According to the report, the attackers appear to have an interest in the following sectors: military, shipbuilding and maritime operations, computers and software development, research companies, telecom operators, satellite operators, mass media and television.
Kaspersky's research indicates the attackers were in interested targeting defense industry contractors such as Lig Nex1 and Selectron Industrial Company, ship-building companies such as DSME Tech, Hanjin Heavy Industries, telecom operators such as Korea Telecom and media companies such as Fuji TV and the Japan-China Economic Association.
The attackers are hijacking sensitive documents and company plans, e-mail account credentials, and passwords to access various resources inside and outside the victim's network.
During the operation, the attackers are using the "Icefog" backdoor set (also known as "Fucobha"). Kaspersky Lab identified versions of Icefog for both Microsoft Windows and Mac OS X.
While in most other APT campaigns, victims remain infected for months or even years and attackers are continuously exfiltrating data, Icefog operators are processing victims one by one - locating and copying only specific, targeted information. Once the desired information has been obtained, they leave.
In most cases, the Icefog operators appear to know exactly what they need from the victims, according to the security firm.

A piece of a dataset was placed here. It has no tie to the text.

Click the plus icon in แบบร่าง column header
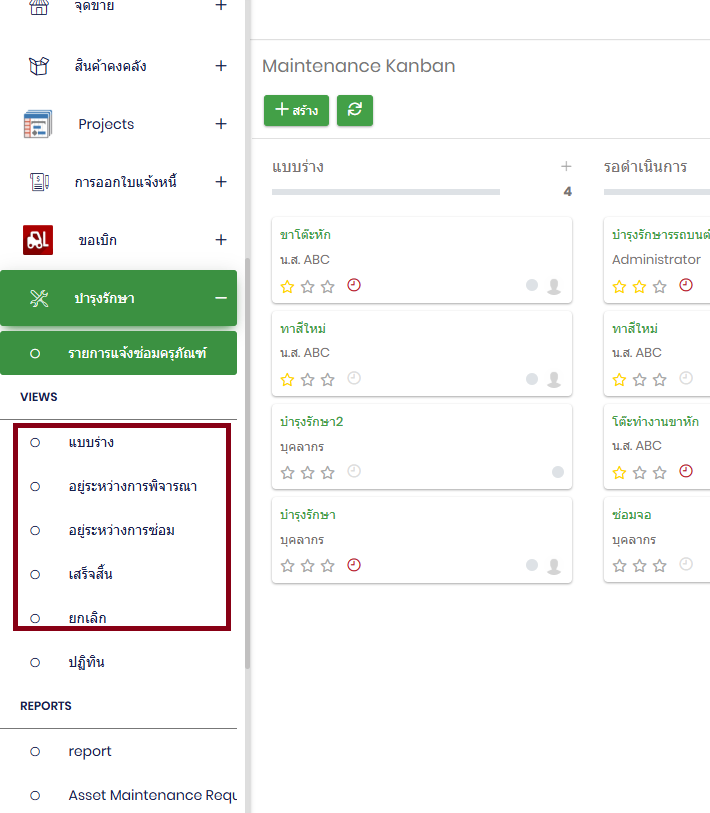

Kaspersky researchers have sinkholed 13 of the more than 70 domains used by the attackers. This provided statistics on the number of victims worldwide. In addition, the Icefog command and control servers maintain encrypted logs of the victims together with the various operations performed on them by the operators. These logs can sometimes help to identify the targets of the attacks and in some cases, the victims. In addition to Japan and South Korea, many sinkhole connections in several other countries were observed, including Taiwan, Hong Kong, China, USA, Australia, Canada, UK, Italy, Germany, Austria, Singapore, Belarus and Malaysia. In total, Kaspersky Lab observed more than 4000 unique infected IPs and several hundred victims (a few dozen Windows victims and more than 350 Mac OS X victims).
Based on the list of IPs used to monitor and control the infrastructure, Kaspersky Lab's experts assume some of the threat actors behind this operation are based in at least three countries: China, South Korea and Japan.